I jumped on the new-year-resolution bandwagon a couple years ago. My inaugural list was quite ambitious: get x SAT scores, be healthy, get into varsity tennis, get As and A-s in all my classes, raise x amount of money for my nonprofit venture, get into music school, etc. I don’t think I reached half of my resolutions. It was not because I did not try hard. It was because I had too many (vague) goals, was overly ambitious, and did not think enough about what I had to do to reach them.
Thus, for this year, I will only have a list of actions that will propel me towards a better business and personal life . For example, instead of being extremely specific and saying that I need to obtain x GMAT score, I am going to say, “I am going to effectively practice the GMAT for two hours every Monday, Wednesday, and Friday, and here is my plan detailing the specific material I need to grasp each session”. The focus should be on how to do well on the GMAT and not the fact that I have to do well and achieve x score.
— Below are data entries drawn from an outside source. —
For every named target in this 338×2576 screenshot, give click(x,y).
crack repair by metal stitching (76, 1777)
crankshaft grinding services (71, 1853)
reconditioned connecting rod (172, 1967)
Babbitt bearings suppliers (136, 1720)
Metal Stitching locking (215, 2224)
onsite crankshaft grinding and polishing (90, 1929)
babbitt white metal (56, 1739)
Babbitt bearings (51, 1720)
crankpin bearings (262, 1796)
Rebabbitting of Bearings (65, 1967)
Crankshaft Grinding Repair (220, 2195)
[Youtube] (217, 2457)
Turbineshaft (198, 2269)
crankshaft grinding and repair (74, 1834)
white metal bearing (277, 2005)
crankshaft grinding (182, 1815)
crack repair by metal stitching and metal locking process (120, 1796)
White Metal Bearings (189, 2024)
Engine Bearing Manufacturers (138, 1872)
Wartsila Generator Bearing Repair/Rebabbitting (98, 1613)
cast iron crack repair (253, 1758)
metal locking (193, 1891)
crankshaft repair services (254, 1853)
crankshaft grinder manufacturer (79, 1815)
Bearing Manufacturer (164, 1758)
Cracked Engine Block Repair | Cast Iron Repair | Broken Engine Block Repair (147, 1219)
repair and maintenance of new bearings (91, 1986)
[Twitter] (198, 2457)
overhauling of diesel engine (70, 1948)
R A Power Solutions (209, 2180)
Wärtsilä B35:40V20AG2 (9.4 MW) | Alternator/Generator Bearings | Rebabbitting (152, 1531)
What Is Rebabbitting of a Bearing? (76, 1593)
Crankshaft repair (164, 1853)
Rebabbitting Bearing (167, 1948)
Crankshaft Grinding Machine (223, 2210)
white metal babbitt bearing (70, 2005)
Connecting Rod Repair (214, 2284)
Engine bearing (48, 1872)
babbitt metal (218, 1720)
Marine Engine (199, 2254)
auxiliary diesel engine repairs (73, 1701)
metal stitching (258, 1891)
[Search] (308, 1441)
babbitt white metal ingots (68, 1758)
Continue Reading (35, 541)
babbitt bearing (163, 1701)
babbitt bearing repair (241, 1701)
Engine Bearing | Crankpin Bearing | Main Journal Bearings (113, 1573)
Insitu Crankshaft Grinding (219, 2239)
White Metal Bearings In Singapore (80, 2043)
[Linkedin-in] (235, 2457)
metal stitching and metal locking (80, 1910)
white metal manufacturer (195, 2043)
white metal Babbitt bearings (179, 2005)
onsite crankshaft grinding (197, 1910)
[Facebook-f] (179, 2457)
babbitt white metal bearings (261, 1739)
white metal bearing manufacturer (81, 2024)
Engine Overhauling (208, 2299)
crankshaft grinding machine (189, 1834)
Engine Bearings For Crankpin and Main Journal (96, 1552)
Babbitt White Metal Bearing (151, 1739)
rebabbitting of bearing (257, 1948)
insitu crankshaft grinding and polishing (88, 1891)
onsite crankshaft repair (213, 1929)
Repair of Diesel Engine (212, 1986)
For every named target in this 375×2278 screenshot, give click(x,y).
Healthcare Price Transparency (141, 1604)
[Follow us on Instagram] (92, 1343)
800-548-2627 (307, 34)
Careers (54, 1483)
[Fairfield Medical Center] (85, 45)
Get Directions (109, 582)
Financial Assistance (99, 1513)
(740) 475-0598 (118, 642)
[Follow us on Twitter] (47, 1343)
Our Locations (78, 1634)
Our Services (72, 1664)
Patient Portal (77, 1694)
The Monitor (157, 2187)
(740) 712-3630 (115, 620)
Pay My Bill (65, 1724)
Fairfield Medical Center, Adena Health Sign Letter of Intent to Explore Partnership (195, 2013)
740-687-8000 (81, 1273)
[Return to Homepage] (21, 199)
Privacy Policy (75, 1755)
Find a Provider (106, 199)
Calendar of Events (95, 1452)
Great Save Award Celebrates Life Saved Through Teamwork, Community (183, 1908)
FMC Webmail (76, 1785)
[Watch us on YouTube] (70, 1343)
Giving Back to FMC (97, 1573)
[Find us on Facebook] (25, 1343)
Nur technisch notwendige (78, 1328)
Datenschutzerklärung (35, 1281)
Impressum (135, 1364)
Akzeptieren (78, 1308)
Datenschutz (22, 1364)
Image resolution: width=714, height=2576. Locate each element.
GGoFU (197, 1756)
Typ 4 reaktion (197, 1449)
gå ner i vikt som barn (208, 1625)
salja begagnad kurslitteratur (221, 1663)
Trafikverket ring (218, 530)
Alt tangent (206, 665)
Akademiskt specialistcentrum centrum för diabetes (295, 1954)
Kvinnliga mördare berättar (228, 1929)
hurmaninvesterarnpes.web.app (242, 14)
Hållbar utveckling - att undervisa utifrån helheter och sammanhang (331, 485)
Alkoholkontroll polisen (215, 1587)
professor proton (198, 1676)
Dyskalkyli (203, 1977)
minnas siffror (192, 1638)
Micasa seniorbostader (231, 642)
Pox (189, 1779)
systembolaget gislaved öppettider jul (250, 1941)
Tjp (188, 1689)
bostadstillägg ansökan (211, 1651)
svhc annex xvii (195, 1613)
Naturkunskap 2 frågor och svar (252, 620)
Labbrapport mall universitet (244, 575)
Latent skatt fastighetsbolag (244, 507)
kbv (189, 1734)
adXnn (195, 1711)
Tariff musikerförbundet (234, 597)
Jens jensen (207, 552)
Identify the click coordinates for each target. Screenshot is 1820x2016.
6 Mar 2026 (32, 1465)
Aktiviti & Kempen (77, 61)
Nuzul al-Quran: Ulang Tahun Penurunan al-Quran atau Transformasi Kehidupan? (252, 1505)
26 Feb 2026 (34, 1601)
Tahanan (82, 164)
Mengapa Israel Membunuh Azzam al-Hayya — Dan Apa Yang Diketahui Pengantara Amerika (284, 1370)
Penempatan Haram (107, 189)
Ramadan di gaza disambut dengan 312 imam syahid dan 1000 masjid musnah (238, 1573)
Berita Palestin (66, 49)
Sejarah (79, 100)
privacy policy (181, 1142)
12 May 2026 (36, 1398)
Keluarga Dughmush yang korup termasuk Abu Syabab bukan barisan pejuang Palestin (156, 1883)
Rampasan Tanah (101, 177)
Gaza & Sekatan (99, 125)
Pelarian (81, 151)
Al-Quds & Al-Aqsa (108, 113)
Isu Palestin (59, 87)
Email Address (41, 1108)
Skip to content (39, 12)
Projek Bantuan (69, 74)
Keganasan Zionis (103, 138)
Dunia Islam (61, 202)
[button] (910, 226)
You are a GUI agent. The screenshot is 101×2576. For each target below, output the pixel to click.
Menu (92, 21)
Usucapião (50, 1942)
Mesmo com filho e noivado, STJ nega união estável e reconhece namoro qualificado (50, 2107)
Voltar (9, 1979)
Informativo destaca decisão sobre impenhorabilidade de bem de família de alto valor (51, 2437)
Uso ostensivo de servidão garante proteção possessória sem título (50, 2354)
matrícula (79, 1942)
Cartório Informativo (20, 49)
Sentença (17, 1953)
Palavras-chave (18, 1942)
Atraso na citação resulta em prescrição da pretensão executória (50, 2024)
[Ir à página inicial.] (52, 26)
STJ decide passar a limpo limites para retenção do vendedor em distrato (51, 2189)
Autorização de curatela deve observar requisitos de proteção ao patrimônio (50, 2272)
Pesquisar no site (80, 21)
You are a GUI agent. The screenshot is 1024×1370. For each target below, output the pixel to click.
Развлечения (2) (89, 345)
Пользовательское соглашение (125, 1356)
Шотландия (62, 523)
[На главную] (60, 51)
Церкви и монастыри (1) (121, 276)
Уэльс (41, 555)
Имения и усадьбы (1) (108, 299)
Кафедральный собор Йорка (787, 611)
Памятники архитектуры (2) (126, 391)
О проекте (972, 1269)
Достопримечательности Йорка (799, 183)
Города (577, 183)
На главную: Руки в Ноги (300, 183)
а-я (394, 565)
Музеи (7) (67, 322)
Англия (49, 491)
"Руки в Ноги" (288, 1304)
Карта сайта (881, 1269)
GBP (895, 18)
The ultimate results become causal to the actions I take, though the proportions of causality may differ depending on external factors.
Keith Ferrazzi, the author of Never Eat Alone, describes these actions as needle as movers in his blog and believes that they are the key to success. While I do agree with needle movers are crucial, I also believe that we need concrete goals or at least a sorta-specific direction for which we are working towards. The goals do not need to be extremely specific, but the overall direction is needed so that needle movers do not become too out-of-focus and so that we can measure our progress later. Action steps that make up the directions/goals of our improvement is what I believe to be the winning recipe for self-growth.